Sur les demandes accessoires
En application de l’article 696 du code de procédure civile, Madame [L] [Z] épouse [R], partie perdante, supportera la charge des dépens.
Compte tenu de la situation respective des parties et pour des raisons d’équité, il n’y a pas lieu de le condamner sur le fondement de l’article 700 du code de procédure civile. La société HABITAT 77 sera donc déboutée de sa demande à ce titre.
La présente décision est exécutoire à titre provisoire, conformément aux articles 514 et 514-1 du code de procédure civile.
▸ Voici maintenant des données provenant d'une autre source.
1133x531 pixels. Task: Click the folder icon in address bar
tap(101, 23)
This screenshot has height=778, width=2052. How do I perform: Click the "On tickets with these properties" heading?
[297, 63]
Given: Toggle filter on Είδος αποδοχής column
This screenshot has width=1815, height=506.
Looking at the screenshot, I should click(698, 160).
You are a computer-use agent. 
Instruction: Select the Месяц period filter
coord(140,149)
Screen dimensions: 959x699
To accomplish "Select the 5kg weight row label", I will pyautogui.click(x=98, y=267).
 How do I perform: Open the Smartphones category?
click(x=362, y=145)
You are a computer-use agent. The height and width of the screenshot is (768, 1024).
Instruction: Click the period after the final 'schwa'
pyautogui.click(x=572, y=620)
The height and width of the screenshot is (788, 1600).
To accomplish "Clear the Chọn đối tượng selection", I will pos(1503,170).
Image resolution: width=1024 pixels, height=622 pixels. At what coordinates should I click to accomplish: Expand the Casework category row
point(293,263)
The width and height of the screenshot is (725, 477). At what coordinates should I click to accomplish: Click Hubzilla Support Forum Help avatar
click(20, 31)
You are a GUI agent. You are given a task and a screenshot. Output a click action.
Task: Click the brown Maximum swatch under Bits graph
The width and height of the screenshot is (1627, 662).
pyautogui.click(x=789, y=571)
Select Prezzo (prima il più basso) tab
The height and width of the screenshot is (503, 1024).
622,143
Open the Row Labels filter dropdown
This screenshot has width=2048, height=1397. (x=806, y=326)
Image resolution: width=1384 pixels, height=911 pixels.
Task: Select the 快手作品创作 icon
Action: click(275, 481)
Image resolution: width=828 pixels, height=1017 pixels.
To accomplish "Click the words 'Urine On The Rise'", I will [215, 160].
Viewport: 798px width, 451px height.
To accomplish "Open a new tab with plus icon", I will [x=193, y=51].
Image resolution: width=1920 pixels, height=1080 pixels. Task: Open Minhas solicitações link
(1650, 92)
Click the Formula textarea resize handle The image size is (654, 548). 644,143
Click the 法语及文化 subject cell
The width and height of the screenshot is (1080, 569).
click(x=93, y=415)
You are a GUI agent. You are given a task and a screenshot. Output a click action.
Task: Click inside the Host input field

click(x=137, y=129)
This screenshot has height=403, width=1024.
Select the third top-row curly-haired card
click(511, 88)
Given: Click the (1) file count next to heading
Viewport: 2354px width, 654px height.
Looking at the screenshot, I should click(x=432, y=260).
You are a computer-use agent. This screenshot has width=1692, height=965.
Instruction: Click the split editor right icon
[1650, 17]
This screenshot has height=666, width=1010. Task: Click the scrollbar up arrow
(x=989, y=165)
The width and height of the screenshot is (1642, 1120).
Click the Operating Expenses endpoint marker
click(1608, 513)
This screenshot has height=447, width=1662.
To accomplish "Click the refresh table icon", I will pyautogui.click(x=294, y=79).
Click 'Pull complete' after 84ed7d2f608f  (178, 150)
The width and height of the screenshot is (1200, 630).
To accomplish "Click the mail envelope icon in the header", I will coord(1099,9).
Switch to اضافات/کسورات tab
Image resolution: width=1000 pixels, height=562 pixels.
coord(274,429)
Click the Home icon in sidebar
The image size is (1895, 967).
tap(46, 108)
En l’espèce, il n’y a pas lieu d’écarter l’exécution provisoire de la présente décision.
PAR CES MOTIFS,
Le juge des contentieux de la protection, statuant après débats publics, par jugement contradictoire, rendu par mise à disposition au greffe, et en premier ressort,
DÉCLARE recevable l’action de la société HABITAT 77 aux fins d’expulsion ;
CONSTATE que les conditions d’acquisition de la clause résolutoire figurant au bail conclu le 18 juin 2018 entre la société HABITAT 77, d’une part, et Madame [L] [Z] épouse [R], d’autre part, concernant les locaux à usage d’habitation situés [Adresse 1] (logement n°26LAJ0001) à [Localité 4] sont réunies à la date du 8 novembre 2023 ;
CONDAMNE Madame [L] [Z] épouse [R] à verser à la société HABITAT 77 la somme de 2.848,95 euros au titre de l’arriéré locatif arrêté au 20 juin 2024 (échéance du mois de mai 2024 incluse), avec les intérêts au taux légal à compter de la signification de la présente décision ;
AUTORISE Madame [L] [Z] épouse [R] à s’acquitter de la dette en 35 mensualités de 81 euros minimum chacune et une 36ème mensualité soldant la dette, en plus du loyer courant, payables le 10 de chaque mois, et pour la première fois le 10 du mois suivant la signification de la présente décision ;
SUSPEND les effets de la clause résolutoire pendant l’exécution des délais accordés ;
RAPPELLE que, conformément à l’article 1343-5 du code civil, la décision du juge suspend les procédures d’exécution qui auraient été engagées par le créancier, les majorations d’intérêts ou les pénalités encourues à raison du retard cessent d’être dues pendant le délai fixé par le juge ;
DIT que si les délais et les modalités ainsi fixés sont entièrement respectés, la clause résolutoire sera réputée n’avoir jamais été acquise ;
DIT qu’en revanche, si une seule mensualité, qu’elle soit due au titre du loyer et des charges courants ou de l’arriéré, reste impayée quinze jours après l’envoi d’une mise en demeure :
➢la clause résolutoire reprendra ses pleins effets et le bail sera considéré comme résilié de plein droit à compter du 9 novembre 2023 ;
➢le solde de la dette deviendra immédiatement exigible ;
➢le bailleur sera autorisé, à défaut de départ volontaire des lieux, à faire procéder à l’expulsion de Madame [L] [Z] épouse [R], ainsi que tous occupants de son chef, dès l’expiration d’un délai de deux mois suivant la délivrance d’un commandement de quitter les lieux, avec l’assistance d’un serrurier et de la force publique si nécessaire,
➢le sort des meubles sera régi conformément aux dispositions des articles L. 433-1 et L. 433-2 du code des procédures civiles d’exécution ;
➢Madame [L] [Z] épouse [R] sera condamnée à verser à la société HABITAT 77 une indemnité mensuelle d’occupation égale au montant du loyer et des charges qui auraient été dus en l’absence de résiliation du bail, jusqu’à la date de la libération effective et définitive des lieux caractérisée par la remise des clés aux bailleurs ou un procès-verbal d’expulsion ;
DÉBOUTE la société HABITAT 77 de sa demande relative au délai d’expulsion ;
DÉBOUTE la société HABITAT 77 de sa demande au titre de l’article 700 du code de procédure civile ;
CONDAMNE Madame [L] [Z] épouse [R] aux dépens qui comprennent le coût du commandement visant la clause résolutoire ainsi que les actes de procédure nécessaires au sens des articles L111-7 et L111-8 du code des procédures civiles d’exécution ;
DIT n’y avoir lieu à écarter l’exécution provisoire de la présente décision.